▸ **TEXT EXCERPT**:
>>>

Determining if a file system object is a procfs/sysfs/etc. “virtual file” which doesn’t report its length correctly

filesfilesystemsprocstat

Some kinds of pseudo-files, like many in the procfs and sysfs virtual file systems, have no file size (stat returns st_size == 0) and do not support SEEK_END in fseek. These file system objects, such as /proc/cpuinfo, behave more like FIFOs than regular random-access files. Unfortunately, they lie about their file type too: their st_mode field includes the S_IFREG bit, which implies a regular file, not the S_IFIFO bit.

This causes problems with input code that tries to be "smarter" about managing data, and there any many reports of tools which hang when they look at /proc/* files.

I'm working on one of those tools, which has a general-purpose stream input system that can get a stream from various sources, indicated by the user. I can also handle non-random-access streams like pipes and sockets which are purely "sequential," and the same techniques used for them would work on procfs/sysfs/other virtual file system objects — but I must be able to tell unambiguously when I'm looking at one.

<<<

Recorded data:
>>>

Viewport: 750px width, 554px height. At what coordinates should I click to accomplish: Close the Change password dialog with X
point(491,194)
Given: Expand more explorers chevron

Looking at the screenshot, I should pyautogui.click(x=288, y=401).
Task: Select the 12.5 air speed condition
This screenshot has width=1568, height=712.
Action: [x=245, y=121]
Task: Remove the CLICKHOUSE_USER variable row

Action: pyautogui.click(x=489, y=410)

<<<

▸ **EXERCISES TO COMPLETE**:
1. Using the text on procfs and sysfs pseudo-files, decide whether each statement agrees with it: (a) files such as /proc/cpuinfo mark their type with the S_IFIFO bit; (b) many procfs and sysfs pseudo-files do not support SEEK_END in fseek; (c) the writer's tool can already handle pipes and sockets. Answer yes or no for each and quote the deciding words.
2. List every name containing an underscore that appears in the text on procfs and sysfs pseudo-files.

▸ **SOLUTIONS IN ORDER**:
1.
(a) No: "their st_mode field includes the S_IFREG bit, which implies a regular file, not the S_IFIFO bit."
(b) Yes: "have no file size (stat returns st_size == 0) and do not support SEEK_END in fseek"
(c) Yes: "I can also handle non-random-access streams like pipes and sockets which are purely "sequential,""

2. st_size, SEEK_END, st_mode, S_IFREG, S_IFIFO